Non-zero prime ideals are maximal in the ring of algebraic integers

Question

Let $A= \{y \in \mathbb{C} :$ $y$ integral over $\mathbb{Z}$ }. Let $P\not=\{0 \}$ be a prime ideal of $A$. I am supposed to prove that $P$ is also a maximal ideal. But I cant make it, is this really even true?

Answer 1

$P \cap \mathbb{Z}$ is a prime ideal of $\mathbb{Z}$. It cannot be zero: Choose $p \in P \setminus \{0\}$. There is some polynomial equation $p^n+z_{n-1} p^{n-1} + \dotsc + z_0=0$ with $z_i \in \mathbb{Z}$. Choose $n$ minimal. Then we cannot have $z_0 = 0$. Thus, $z_0 \in P \cap \mathbb{Z}$ and $z_0 \neq 0$.
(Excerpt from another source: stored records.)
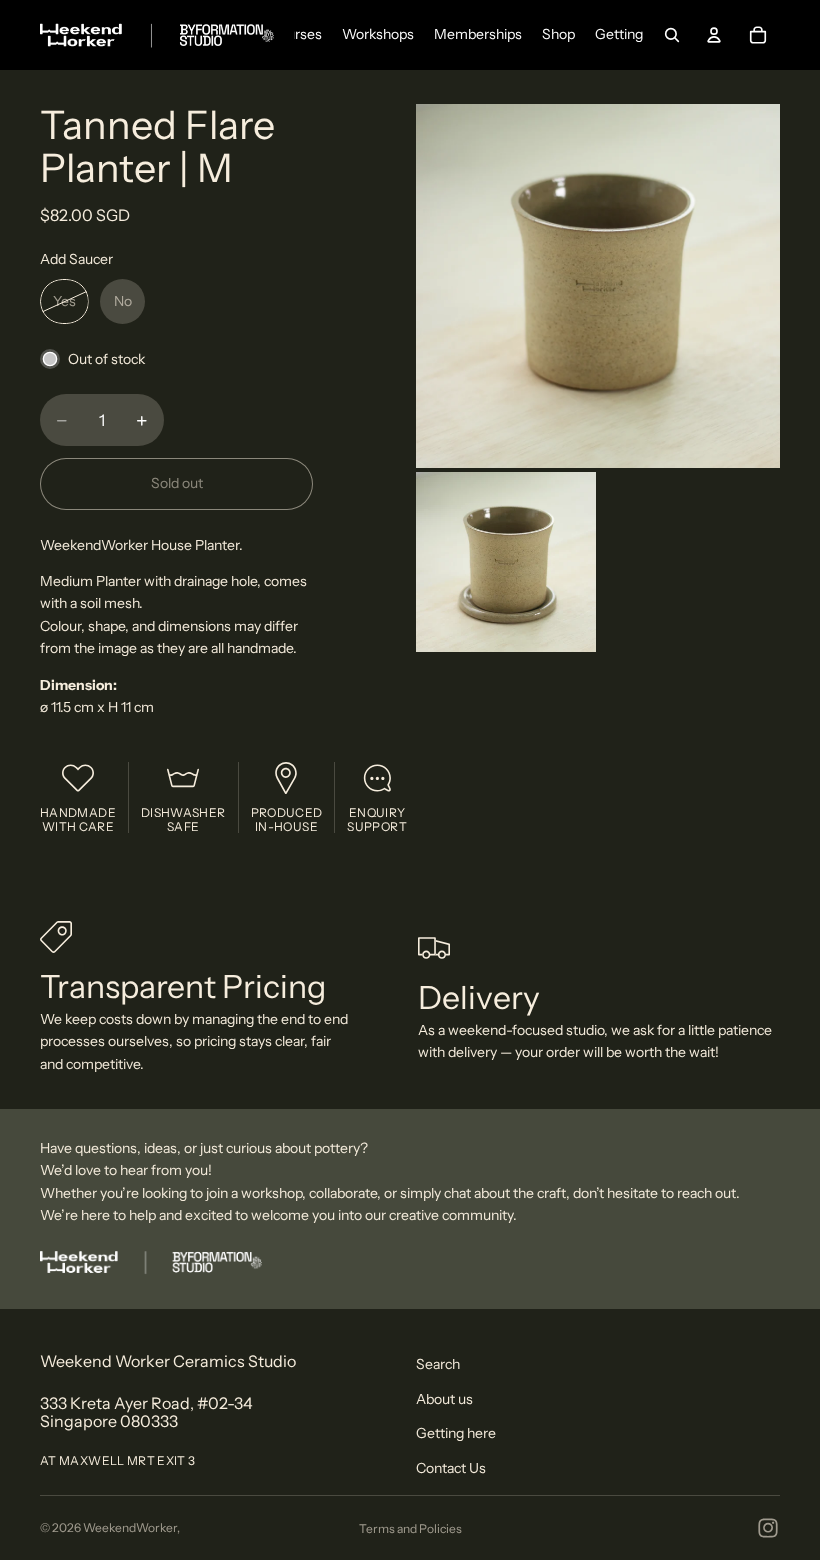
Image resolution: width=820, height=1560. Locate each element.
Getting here (456, 1433)
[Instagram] (768, 1528)
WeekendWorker (130, 1527)
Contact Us (451, 1468)
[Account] (714, 35)
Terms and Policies (410, 1528)
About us (444, 1399)
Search (438, 1364)
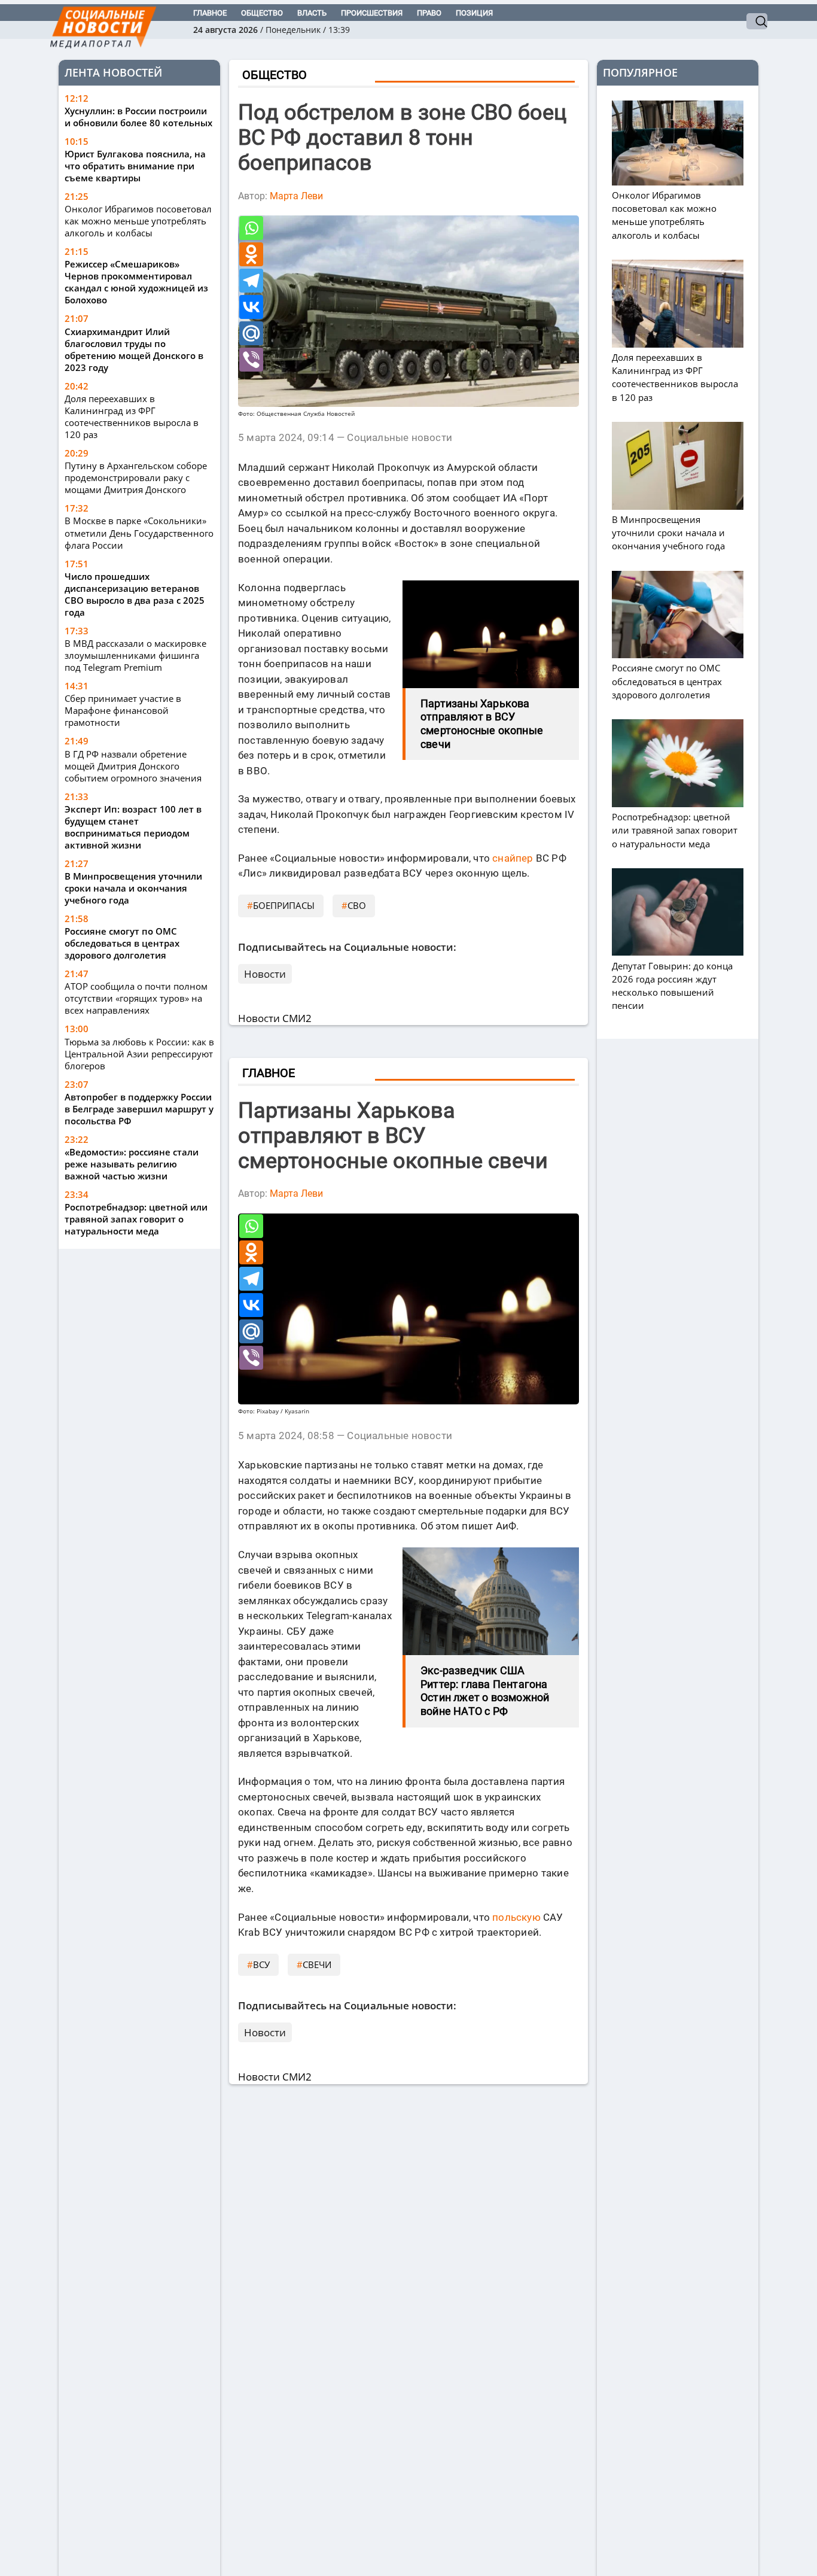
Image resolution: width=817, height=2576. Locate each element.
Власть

Hence, $P \cap \mathbb{Z} = (p)$ for some prime number $p$. Then $\mathbb{Z}/(p) \to A/P$ is an injective homomorphism. Every element of $A/P$ is integral over $\mathbb{Z}/(p)$, which is a field. This implies (see below) that $A/P$ is a field and hence $P$ is maximal.

Fact. If $R \to S$ is an injective integral homomorphism of integral domains and $R$ is a field, then $S$ is a field. Proof is an exercise.

Answer 2

$A$ is integral over $\mathbb{Z}$, thus has the same dimension as $\mathbb{Z}$, which is $1$.